Due to atmospheric inconveniences, pH of a ddH2O decreases, and can alterate the pH too much if you dilute your stock solution.
I agree with phage434 and Fred -- make two 0.1 M solutions, one of the K2HPO4 (dibasic) and one of the KH2PO4 (monobasic). The pH of the dibasic will be alkaline (around pH 8), and the monobasic will be weakly acidic (around 6.5, maybe 6.8).
What I usually do is take a volume of monobasic close to what I want my final volume to be, and add dibasic to it dropwise with stirring until the pH is correct. I usually wind up with slightly more than I need (which is much better than winding up with slightly less than I need )

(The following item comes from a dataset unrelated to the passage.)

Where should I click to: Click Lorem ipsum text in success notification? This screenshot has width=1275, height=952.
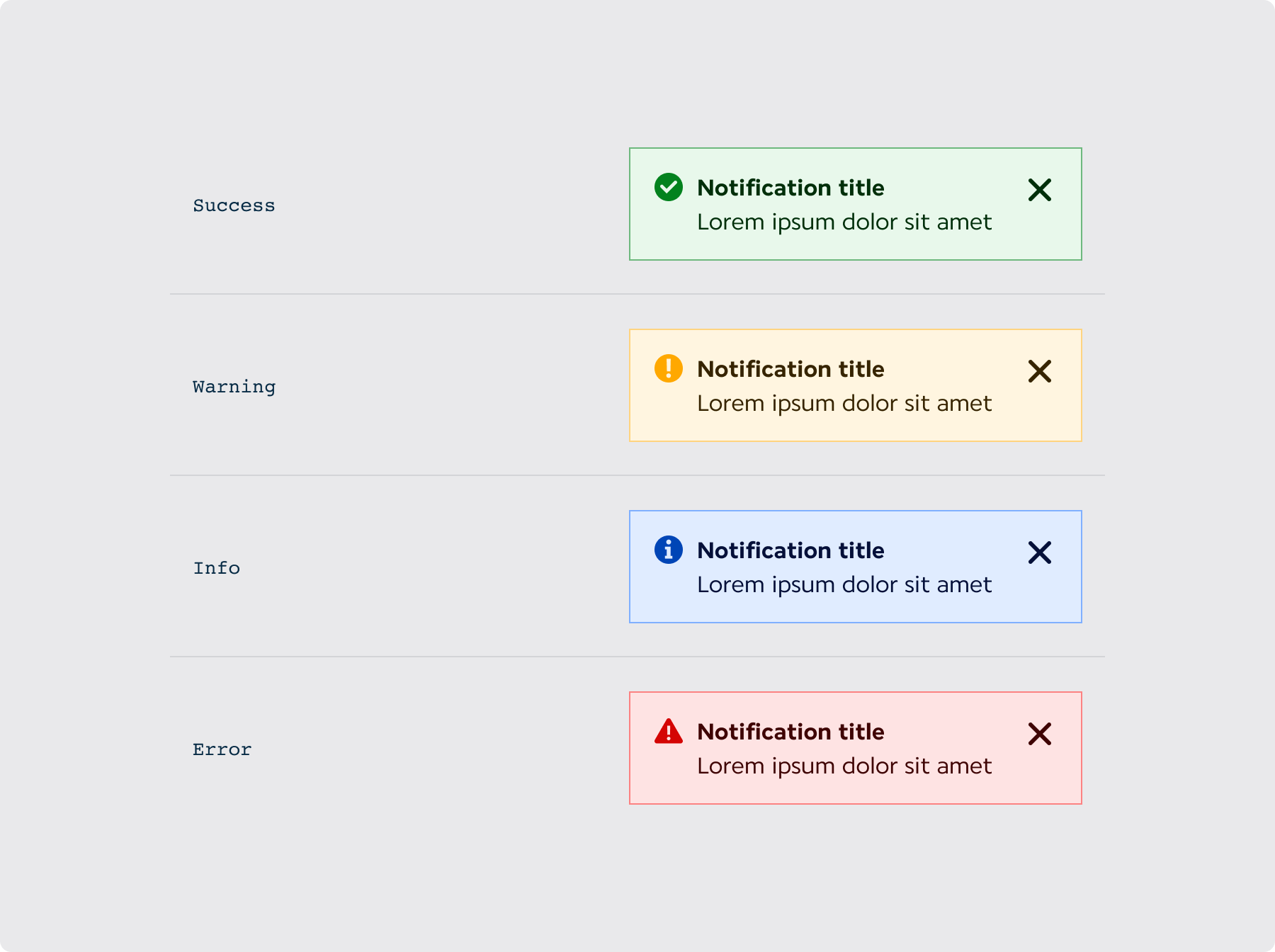click(x=844, y=222)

Hi, I have some question regarding the preparation of Potassium phosphate buffer too..hope to get some help here
The experiment req me to have 5mM of potassium phosphate buffer (pH7.4)
Does it means that I have to prepare two 5mM solutions; one of K2HPO4 and the other of KH2PO4? And then slowly adding the monobasic stock to the dibasic stock untill the req pH is reach?

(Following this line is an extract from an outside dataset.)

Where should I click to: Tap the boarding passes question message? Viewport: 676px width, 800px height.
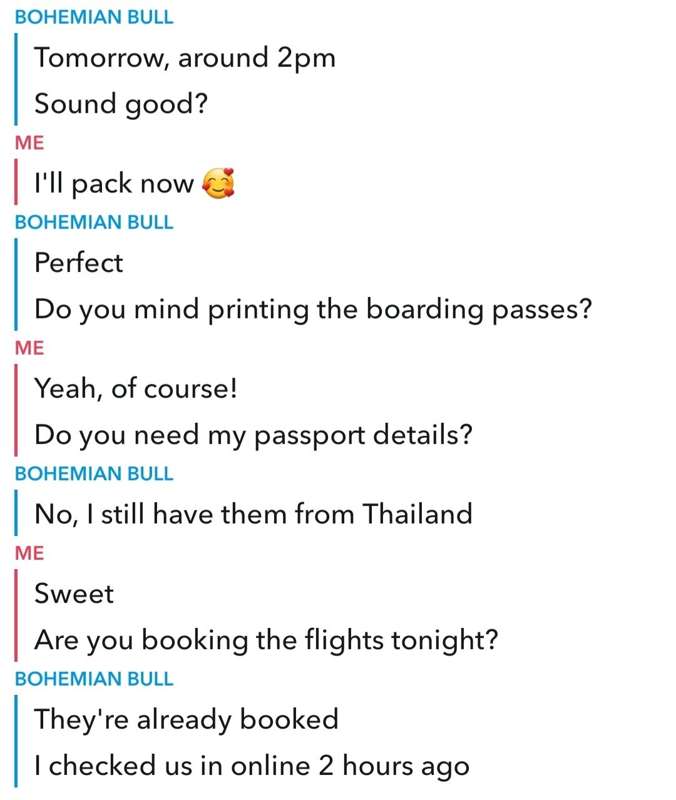click(x=313, y=310)
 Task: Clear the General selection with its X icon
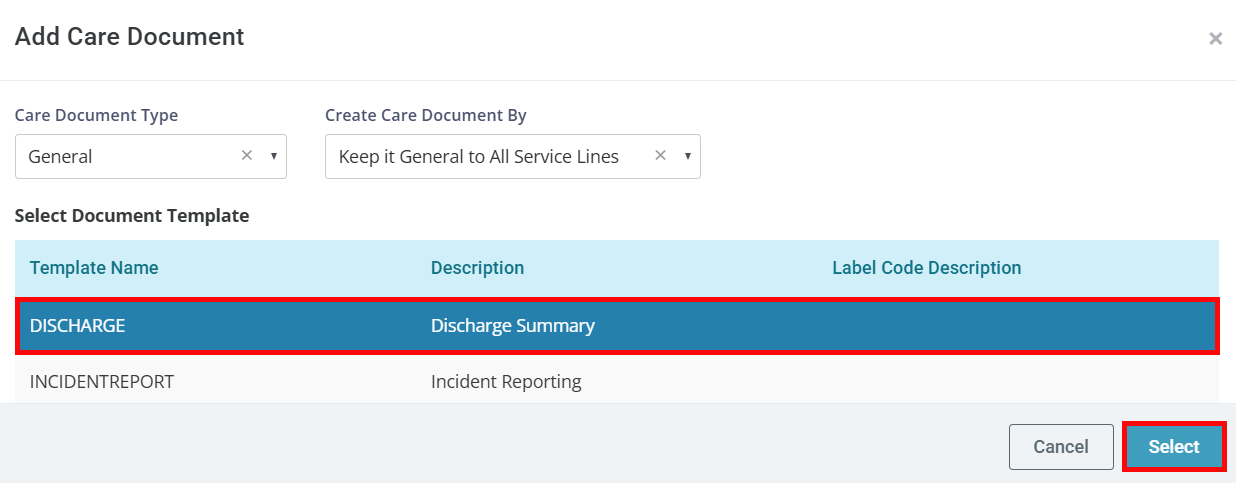click(x=247, y=155)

Use Henderson Hasselbach's equation: pH = pka + log [salt]/[acid]
7.4 = 7.1 + log [salt]/[acid]
7.4 - 7.1 = log [salt]/[acid]
0.3 = log [salt]/[acid]
Taking antilogs: 1.99 = [salt]/[acid]
Now, you need 0.005M so
0.005M = [salt] + [acid]
so [salt] = 0.005 - [acid]
substituting into HH equation:
7.4 = 7.1 + log 0.005 - [acid]/[acid]
Take antilogs: 1.99 = 0.005 - [acid]/[acid]
Rearrange terms: 1.99[acid]+[acid] = 0.005M
2.99[acid] = 0.005M
[acid] = 0.005/2.99
[acid] = 0.00167M (not yet grams, matey. Still need to convert)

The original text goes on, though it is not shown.